A atuação como líder cocaleiro levou Evo Morales a uma estrondosa votação para a Câmara dos Deputados em 1997. A partir daí, seu nome começou a ser cogitado para a presidência da República. Naquele ano, Júpiter, Netuno e Urano cruzavam a casa 1 de Morales, ajudando-o a projetar uma imagem mais impactante sobre a opinião pública. Plutão em trânsito fazia conjunção a Júpiter natal, agregando ousadia e sede de poder. Nove anos depois, depois de ruminar algumas derrotas (tal como ocorreu com Lula no Brasil), o insistente cocaleiro chegaria ao cargo máximo do país.

A posse no velho ritual de Tiahuanaco

Evo Morales teve duas cerimônias de posse, nenhuma delas cristã. A oficial, em 22 de janeiro de 2006, aconteceu às 14h11, horário de La Paz, e apresenta o Sol (o governante) na casa 9 em quadratura com a Lua (o povo, a opinião pública) exilada na casa 6, que rege os trabalhadores assalariados. A ânsia de Evo Morales no sentido de nacionalizar as reservas minerais e sua exploração vem mexendo positivamente com os brios do povo, mas, por outro lado, ao assustar investimentos internacionais, também vem criando conflitos com sindicatos e comunidades que protestam contra a diminuição das oportunidades de emprego. Com o Sol na 9 da posse, fica claro que as questões centrais do governo de Morales dirão respeito à área internacional, o que vem sendo confirmado pelos fatos: até o momento, a maior queda de braço do novo governo é com a influente Petrobras, multinacional brasileira com forte presença na economia boliviana. Fugindo à tradição católica das elites do país, o novo presidente recusou-se a jurar sobre a Bíblia.
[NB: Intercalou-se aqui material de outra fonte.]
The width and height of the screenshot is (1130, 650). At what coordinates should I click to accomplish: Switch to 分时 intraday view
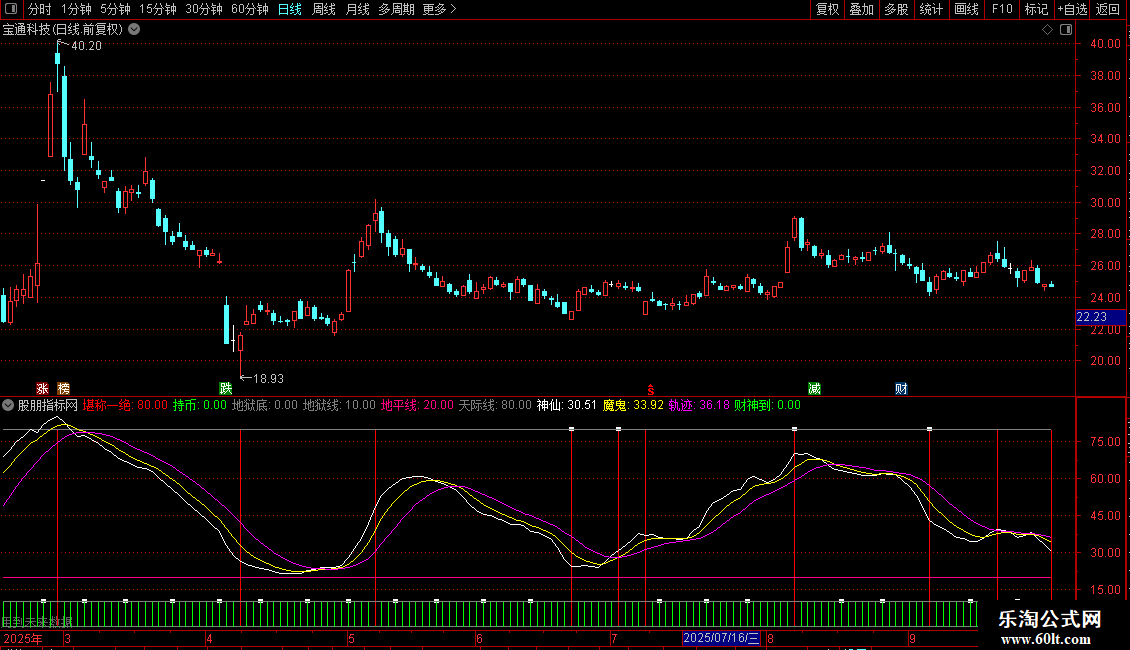coord(39,9)
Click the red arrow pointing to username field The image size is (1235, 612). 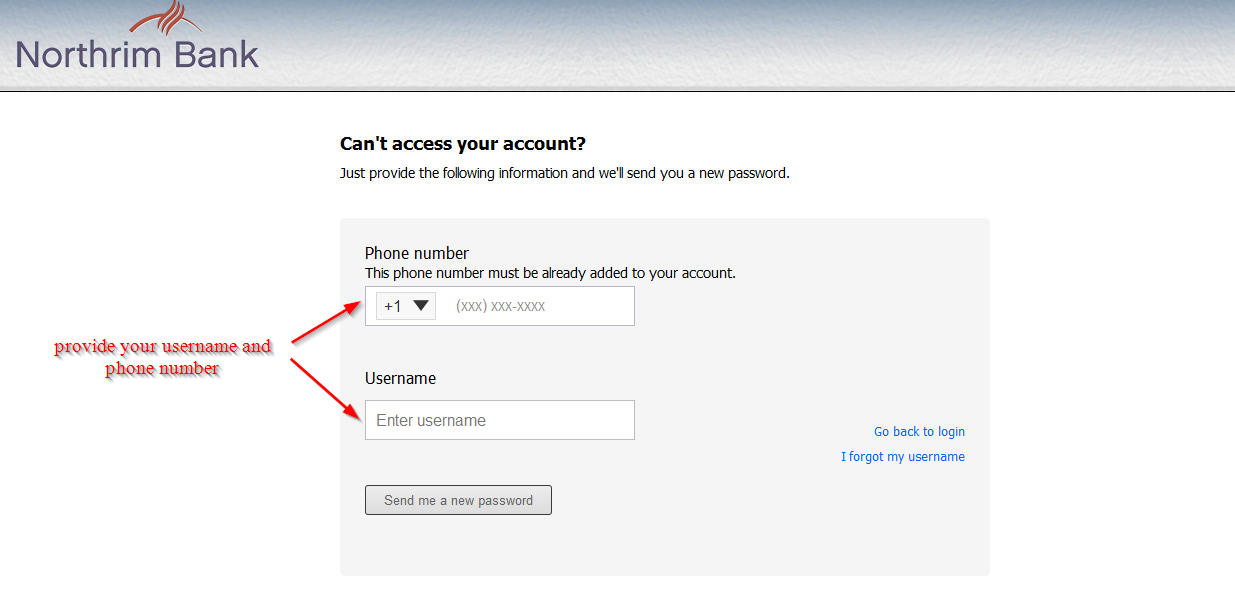tap(325, 387)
Não foi exatamente um ato contra a Igreja Católica, mas sim uma forma de afirmar a não submissão a valores culturais importados, que não fazem parte da tradição nativa. Mesmo assim, é fácil observar no mapa da posse que a grande quantidade de aspectos tensos envolvendo a casa 9, também significadora da religião organizada, deverá levar Evo Morales a alguma espécie de problema com a Igreja (muito mais conservadora na Bolívia do que no Brasil, diga-se de passagem).
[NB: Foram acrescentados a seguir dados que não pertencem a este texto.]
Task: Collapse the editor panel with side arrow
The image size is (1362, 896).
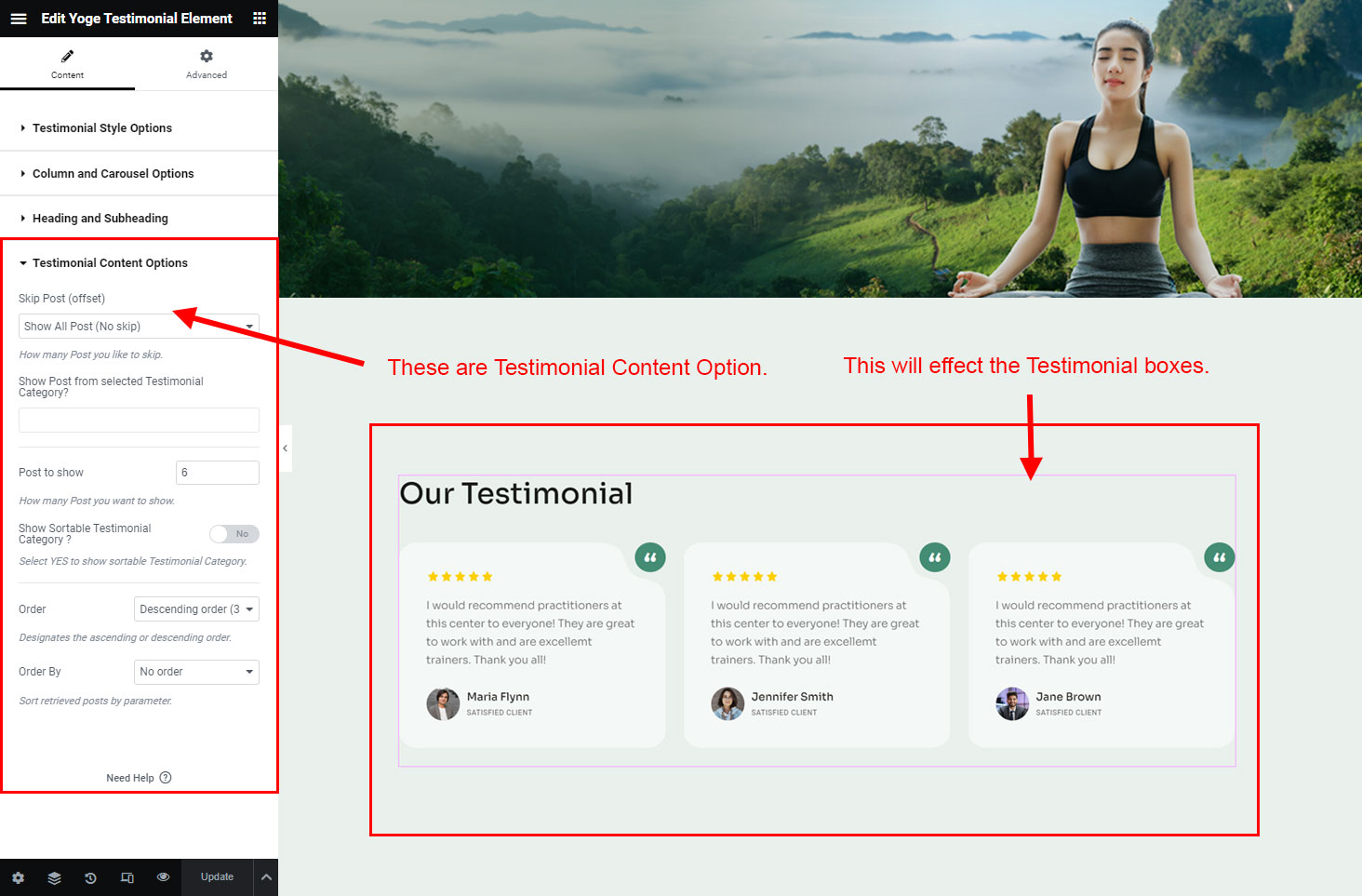Action: click(286, 448)
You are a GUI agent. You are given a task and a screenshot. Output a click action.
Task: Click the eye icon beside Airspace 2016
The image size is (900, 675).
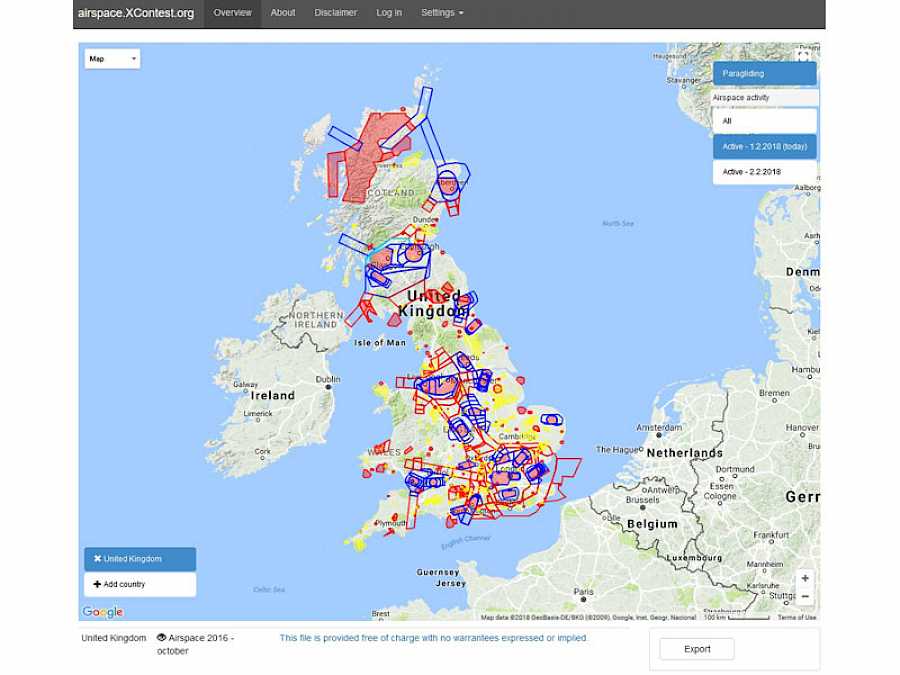tap(162, 637)
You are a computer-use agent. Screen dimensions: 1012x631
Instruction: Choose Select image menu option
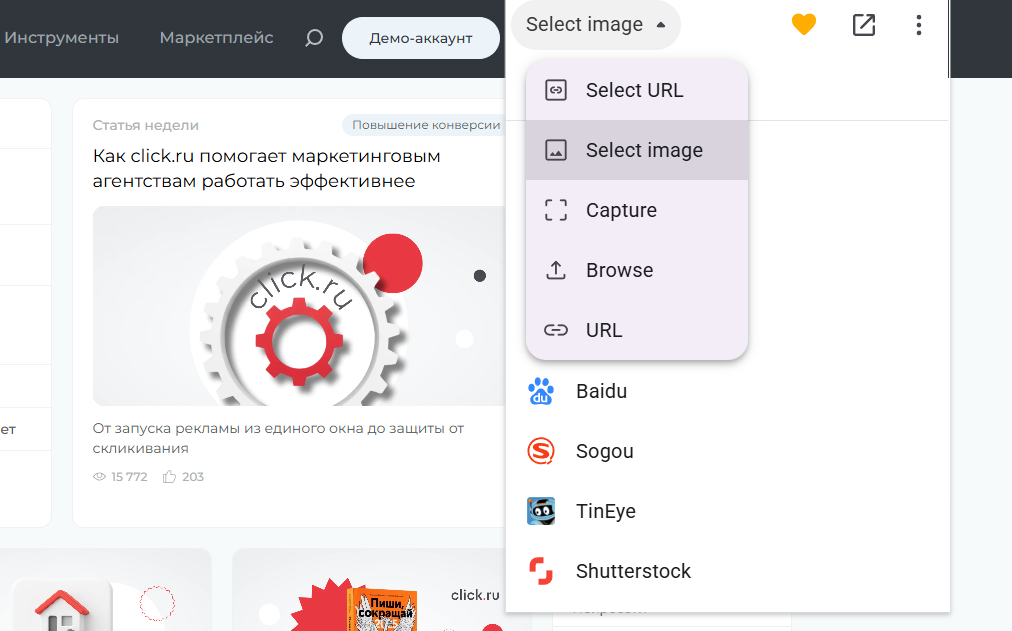point(643,150)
Evo Morales - Posse oficial - 22.01.2006, 14h11 (-04:00), La Paz - 16s30, 68w09.

Mais impressionante, porém, foi a posse não oficial de Morales, acontecida na véspera, com o sol a pino. O palco escolhido foram as ruínas sagradas do império de Tiahuanaco, um foco de civilização do altiplano ainda mais antigo do que o Império Inca. Cercado de sacerdotes e dignitários das etnias Aymará e Quechua, sem falar na presença dos representantes de povos indígenas de todo o continente, Morales foi consagrado simbolicamente como o restaurador da velha ordem, como se fosse um avatar destinado a trazer de volta todo o esplendor perdido de um povo.
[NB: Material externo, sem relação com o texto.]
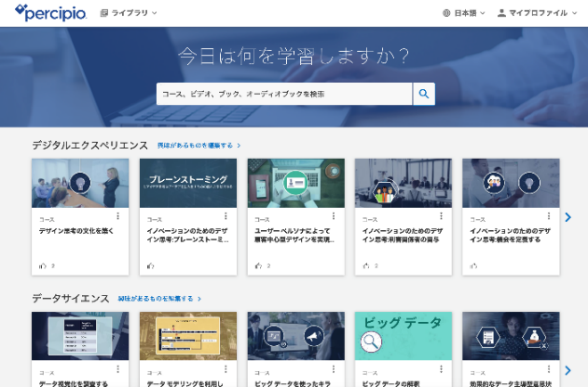Open the 日本語 language dropdown
The height and width of the screenshot is (387, 588).
[x=464, y=13]
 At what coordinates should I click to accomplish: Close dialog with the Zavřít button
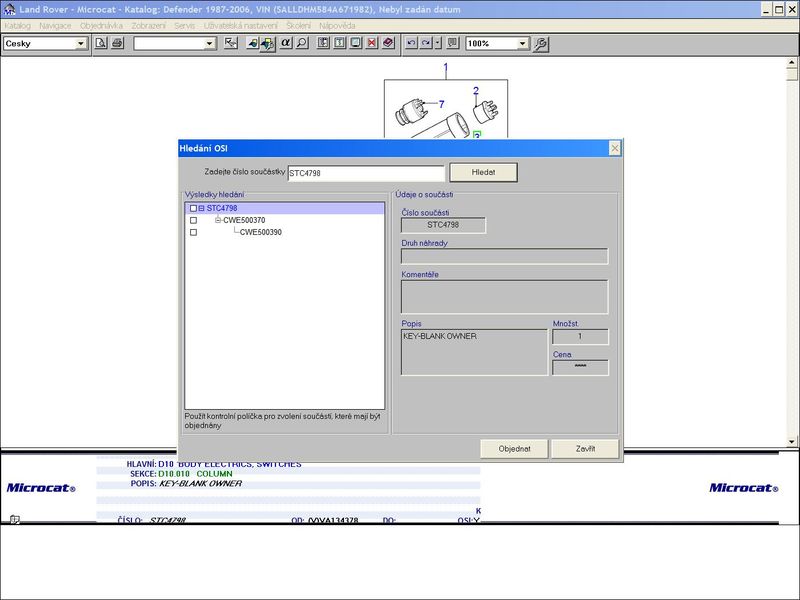pos(585,449)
Posse indígena de Morales - 21.01.2006, 13h10 (-04:00) - Tiahuanaco

Quem é Evo Morales? Trata-se do verdadeiro porta-voz de um povo de tradições centenárias ou simples produto de um genial golpe de marketing? O mapa, com o Sol elevado em oposição a Saturno no Fundo do Céu, fala de um projeto imperial baseado em poder legítimo, mas o fato de serem dois planetas em exílio e tensamente aspectados revela que a oposição será ferrenha. Dois aspectos, em especial, clamam por cuidados nesta carta: um deles é a quadratura de Vênus na 9, regente do Ascendente, à Lua na 6, regente da 3. Não se trata de um aspecto violento, mas sendo a Lua significadora da opinião pública, em geral, e da imprensa, por reger a 3, pode-se pensar que os sonhos de restauração de uma identidade nativa na Bolívia sofrerão constante bombardeio. Já o outro aspecto é pura pirotecnia, reunindo por quadratura e oposição o guerreiro Marte no Ascendente aos planetas Júpiter e Netuno, ambos significadores de... gases! Literalmente, é a luta em torno do controle do gás natural transformada em principal bandeira da reconstrução boliviana; já simbolicamente, é a imagem de um balão de ar quente que infla ao ponto de explodir, revelando sua pouca substância.

O novo presidente boliviano vem mostrando que, mesmo quando defende causas justas, não trepida em utilizar meios nada ortodoxos. Apoiado pelo Brasil quando em campanha eleitoral, acaba de puxar o tapete de seu aliado. E isso depois de prometer, em novembro de 2005, o cumprimento de todos os contratos com a Petrobras. Até o momento, Evo Morales só tem sido fiel a seu próprio mapa de escorpiano, capaz de conciliar a terrível picada de Marte com a suave anestesia de Netuno.